- _Exercise description_
Give back, word for word, the line that contains "Viewport: 357px width, 318px height." and all lines after it in the material, through the last; please include only these.

━━━ Data

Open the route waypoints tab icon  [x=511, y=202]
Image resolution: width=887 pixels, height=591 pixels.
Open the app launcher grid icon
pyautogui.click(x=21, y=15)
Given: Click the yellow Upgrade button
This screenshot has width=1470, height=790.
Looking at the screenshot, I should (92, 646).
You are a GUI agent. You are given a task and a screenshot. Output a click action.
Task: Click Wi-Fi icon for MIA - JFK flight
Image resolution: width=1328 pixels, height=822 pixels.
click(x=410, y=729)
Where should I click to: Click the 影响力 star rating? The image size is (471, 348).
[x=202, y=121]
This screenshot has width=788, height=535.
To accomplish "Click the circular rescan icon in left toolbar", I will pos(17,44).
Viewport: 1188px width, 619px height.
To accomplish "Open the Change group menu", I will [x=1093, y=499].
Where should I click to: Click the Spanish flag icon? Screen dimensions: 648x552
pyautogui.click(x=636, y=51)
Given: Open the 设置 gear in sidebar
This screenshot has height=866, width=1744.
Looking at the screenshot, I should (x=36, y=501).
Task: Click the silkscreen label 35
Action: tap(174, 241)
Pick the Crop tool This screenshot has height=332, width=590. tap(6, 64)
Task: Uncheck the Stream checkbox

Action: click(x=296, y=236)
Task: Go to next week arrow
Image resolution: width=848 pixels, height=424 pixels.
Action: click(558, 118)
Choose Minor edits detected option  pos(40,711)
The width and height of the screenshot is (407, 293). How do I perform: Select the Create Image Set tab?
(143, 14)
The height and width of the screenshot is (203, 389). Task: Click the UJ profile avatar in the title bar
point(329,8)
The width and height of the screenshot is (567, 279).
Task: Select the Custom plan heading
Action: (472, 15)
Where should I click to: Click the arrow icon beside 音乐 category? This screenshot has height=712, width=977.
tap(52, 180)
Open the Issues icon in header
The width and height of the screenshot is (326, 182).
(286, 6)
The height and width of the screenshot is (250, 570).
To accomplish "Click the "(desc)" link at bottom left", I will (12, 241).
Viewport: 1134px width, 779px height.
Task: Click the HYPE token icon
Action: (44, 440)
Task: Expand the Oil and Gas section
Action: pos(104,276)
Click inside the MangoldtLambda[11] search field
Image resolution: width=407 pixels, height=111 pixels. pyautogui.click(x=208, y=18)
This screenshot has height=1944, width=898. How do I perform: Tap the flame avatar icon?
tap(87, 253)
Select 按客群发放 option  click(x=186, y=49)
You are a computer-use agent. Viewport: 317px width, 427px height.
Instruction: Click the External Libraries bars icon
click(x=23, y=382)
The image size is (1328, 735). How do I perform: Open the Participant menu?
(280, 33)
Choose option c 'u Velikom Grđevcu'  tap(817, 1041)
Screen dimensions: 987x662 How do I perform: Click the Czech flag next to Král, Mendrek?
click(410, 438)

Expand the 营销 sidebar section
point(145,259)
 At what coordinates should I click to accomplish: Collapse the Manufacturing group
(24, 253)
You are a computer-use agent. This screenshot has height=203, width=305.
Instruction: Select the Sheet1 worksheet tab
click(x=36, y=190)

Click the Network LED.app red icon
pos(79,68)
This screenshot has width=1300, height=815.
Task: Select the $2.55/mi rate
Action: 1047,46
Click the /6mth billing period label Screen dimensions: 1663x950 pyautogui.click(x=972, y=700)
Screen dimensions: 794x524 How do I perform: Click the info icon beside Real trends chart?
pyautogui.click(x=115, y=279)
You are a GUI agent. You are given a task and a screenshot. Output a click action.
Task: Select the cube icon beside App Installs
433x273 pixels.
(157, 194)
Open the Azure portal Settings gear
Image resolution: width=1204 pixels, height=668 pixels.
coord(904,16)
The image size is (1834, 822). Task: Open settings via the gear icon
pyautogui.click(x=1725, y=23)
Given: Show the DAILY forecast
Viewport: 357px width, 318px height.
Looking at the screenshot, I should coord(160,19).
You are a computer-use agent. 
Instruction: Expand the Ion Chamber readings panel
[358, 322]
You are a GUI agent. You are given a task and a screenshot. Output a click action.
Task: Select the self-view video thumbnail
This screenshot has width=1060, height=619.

━━━━━━

- _Exercise answer_
Viewport: 357px width, 318px height.
Looking at the screenshot, I should coord(160,19).
You are a computer-use agent. 
Instruction: Expand the Ion Chamber readings panel
[358, 322]
You are a GUI agent. You are given a task and a screenshot. Output a click action.
Task: Select the self-view video thumbnail
This screenshot has width=1060, height=619.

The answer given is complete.